My Experience at the Hey Clinic
When Duke University’s Health Careers Exploration Program first informed me that I would be shadowing Dr. Hey in the Hey clinic this past summer, I was so excited. I started looking through the clinic’s website, and reading the blogs online. I hadn’t ever heard of a spinal clinic before and was really interested to learn more.
On the first day that I was supposed to be shadowing, I was very nervous, but everyone was so friendly and welcoming that I immediately started feeling more comfortable. It was an eye opening experience for me to be in the clinic and to meet some of the patients with scoliosis, kyphosis, spinal stenosis, spondylolisthesis, disc herniations and other spinal problems because I’ve always had the idea that only the elderly experienced spinal issues. I had no idea that the same problem could occur in otherwise healthy children and adults.
When I first started listening to the patients in clinic about what their symptoms were, it just amazed me that some of them had been living with their symptoms for years. For example, there was one woman in her 60s who had not been able to stand for more then 10 minutes and could not walk for more then 50 yards, and had lived like that for over 5 years. I could not imagine myself not being able to sit down for more then 10 minutes at a time, which I am sure caused even more pain for her besides her normal back pain.
I think the patient that stands out the most in my mind was little 12-year-old Heather who had a very sever double curve scoliosis. She just seemed so healthy and full of life that I could not see her having such a serious spinal deformity, and the speed with which it developed (they only noticed a slight scoliosis a year before) also shocked me. The shock, fear and confusion that you could see in her parents’ touched me deeply because I could imagine how my parents would have felt if they had just found out a week ago that their daughter had scoliosis and suddenly a week later she was being scheduled for surgery and would have a metal rod in her back for the rest of her life. Any yet I was just as equally impressed with the calmness that the parents presented in front of their daughter in order to make Heather feel better and how brave Heather was about the whole thing. I also think that because I was there for the families’ entire Hey clinic experience (I was there for her first check-up at the clinic, during her surgery and for post-op, and I even saw her before and after x-rays) it made me feel closer to them and more able to empathize with their situation.

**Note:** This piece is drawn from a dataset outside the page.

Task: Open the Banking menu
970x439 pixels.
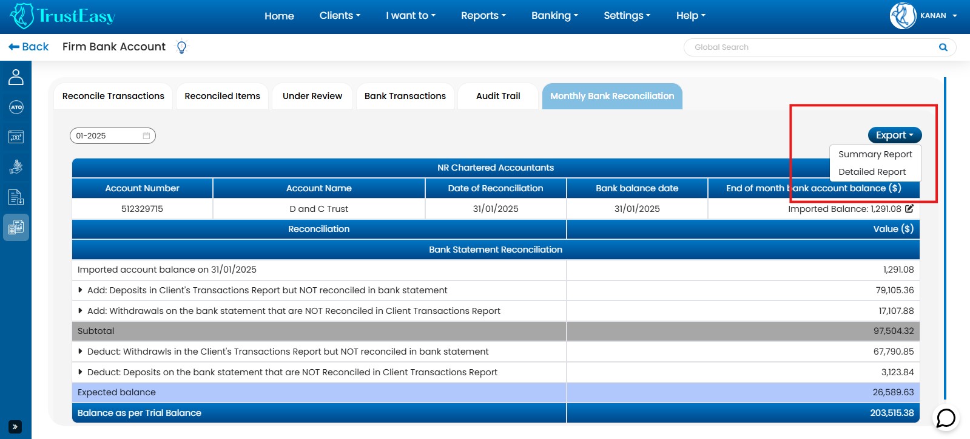Action: tap(554, 16)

If you had asked me two years ago, what field of medicine would I want to go into, I would have told you: “not surgery.” But my thoughts on that have started to change in the past two years; so for me, the opportunity to observe the surgical side of the Hey Clinic was an invaluable experience. Sitting in the surgical room with the high definition camera pointed at the surgical area gave me a perfect view of everything without making me nervous about possibly being in the way. It was also amazing for me to see Dr. Hey working on the patients, especially when I had a spine model in front of me because I could see on the model how small of an area was available for the pedicle screws and yet he was able to get them all in fast and efficiently. It was especially incredible because from my point of view much of the anatomy looked the same and I sometimes couldn’t tell the tissue and muscle from the bone. What also surprised me was the amount of force used in surgery, I had never envisioned surgery on something as delicate (by delicate I don’t mean something that is fragile and easily broken like glass, but rather something that if broken would have serious consequences) as a spine would involve so much pushing, bending, cutting, and drilling. The whole Hey Clinic experience only reaffirmed my desire to go into medicine and has made me consider surgery as a definite field of interest.